Yeah. So you've heard me use the analogy, uh, before of Ebola jello, which in my commercial lending background. Yeah. Uh, you had certain characteristics, um, if you did this to a deal that would happen, it was very, very linear. If you have a bowl of jello in front of you and you push on one side with your finger, just a little bit, it may bulge to the right, or it may bulge to the left or maybe your finger's just gonna sink into it. Nothing's gonna happen at all.

Justin Bogard:

I feel got cool.

Richard Thornton:

And that's a little bit of what goes on with, uh, private note investing. And it took me a while to adjust to that, to think, oh gee, uh, this could work. Let's, let's take an example. Okay. Okay. You, look, you look at somebody, um, who is, um, a chronically late payer. I have a client or borrower, I'm sorry, who pays? Um, 15 days late every, every, every month I've explained to him. And I said, if you just pay within the first five days, you know, save up just a little bit of money, pay the first five days, get a you'll won't, uh, incur all these late fees. He says, I know, but you know, he won't, he won't do it. He always pays late. The other thing he, he does is quite off is he pays inconsistently well on a long term basis. Do I care? Um, since I'm a long term investor, no. If I was trying to get into this deal and you have a quick turnaround and get my money back out in a year, yes, I would care. But since I'm looking at five years or more, I don't care. So what am I getting? I, I bought the deal at a much lower, uh, cost and I'm getting late fees. So the totality is I'm getting a much higher return at the end of the day.
══════════
### TASK 1
In the transcript, swap "jello" for "gelatin" and write out the passage between "Yeah. So you've" and "happen at all.", inclusive.
The transcript has no connection to the listing.
══════════
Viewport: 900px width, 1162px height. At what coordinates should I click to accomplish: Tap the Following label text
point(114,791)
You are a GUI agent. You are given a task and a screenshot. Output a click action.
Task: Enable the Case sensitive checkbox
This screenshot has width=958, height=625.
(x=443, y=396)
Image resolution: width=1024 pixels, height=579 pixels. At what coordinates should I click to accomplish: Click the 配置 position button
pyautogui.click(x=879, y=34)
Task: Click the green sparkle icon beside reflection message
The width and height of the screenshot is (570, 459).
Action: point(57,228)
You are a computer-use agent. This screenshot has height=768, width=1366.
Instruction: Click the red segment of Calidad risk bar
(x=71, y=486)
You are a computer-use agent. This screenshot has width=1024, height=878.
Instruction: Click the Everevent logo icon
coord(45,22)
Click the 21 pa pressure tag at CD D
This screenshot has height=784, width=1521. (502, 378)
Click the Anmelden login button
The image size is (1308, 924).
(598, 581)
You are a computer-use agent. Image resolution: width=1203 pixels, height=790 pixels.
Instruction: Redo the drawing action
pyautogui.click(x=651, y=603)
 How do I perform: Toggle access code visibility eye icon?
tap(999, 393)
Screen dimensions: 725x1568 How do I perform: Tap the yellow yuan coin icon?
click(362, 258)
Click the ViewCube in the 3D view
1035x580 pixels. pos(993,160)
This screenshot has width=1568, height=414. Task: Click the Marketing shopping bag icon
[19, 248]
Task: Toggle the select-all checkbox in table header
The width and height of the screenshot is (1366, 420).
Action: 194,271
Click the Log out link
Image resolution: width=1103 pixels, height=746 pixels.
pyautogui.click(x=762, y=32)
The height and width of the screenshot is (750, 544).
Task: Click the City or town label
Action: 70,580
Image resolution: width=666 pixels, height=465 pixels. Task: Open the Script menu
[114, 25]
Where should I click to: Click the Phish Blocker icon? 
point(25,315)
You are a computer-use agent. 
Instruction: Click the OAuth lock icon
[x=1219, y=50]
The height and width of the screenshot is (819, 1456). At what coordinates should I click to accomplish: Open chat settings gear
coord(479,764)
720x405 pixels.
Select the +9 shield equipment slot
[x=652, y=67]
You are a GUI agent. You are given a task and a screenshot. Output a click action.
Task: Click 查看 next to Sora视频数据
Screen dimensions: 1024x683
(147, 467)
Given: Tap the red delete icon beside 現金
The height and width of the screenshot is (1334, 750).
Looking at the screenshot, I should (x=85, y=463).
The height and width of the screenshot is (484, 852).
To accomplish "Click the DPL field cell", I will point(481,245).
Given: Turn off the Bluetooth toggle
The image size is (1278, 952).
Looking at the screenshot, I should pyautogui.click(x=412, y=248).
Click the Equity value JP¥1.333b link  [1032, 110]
══════════
### TASK 2
Retype the lines of the listing between the line holding "720x405 pixels." and the line holding "Looking at the screenshot, I should (x=85, y=463).", inclusive.

### FINAL ANSWER 1
Yeah. So you've heard me use the analogy, uh, before of Ebola gelatin, which in my commercial lending background. Yeah. Uh, you had certain characteristics, um, if you did this to a deal that would happen, it was very, very linear. If you have a bowl of gelatin in front of you and you push on one side with your finger, just a little bit, it may bulge to the right, or it may bulge to the left or maybe your finger's just gonna sink into it. Nothing's gonna happen at all.

### FINAL ANSWER 2
720x405 pixels.
Select the +9 shield equipment slot
[x=652, y=67]
You are a GUI agent. You are given a task and a screenshot. Output a click action.
Task: Click 查看 next to Sora视频数据
Screen dimensions: 1024x683
(147, 467)
Given: Tap the red delete icon beside 現金
The height and width of the screenshot is (1334, 750).
Looking at the screenshot, I should (x=85, y=463).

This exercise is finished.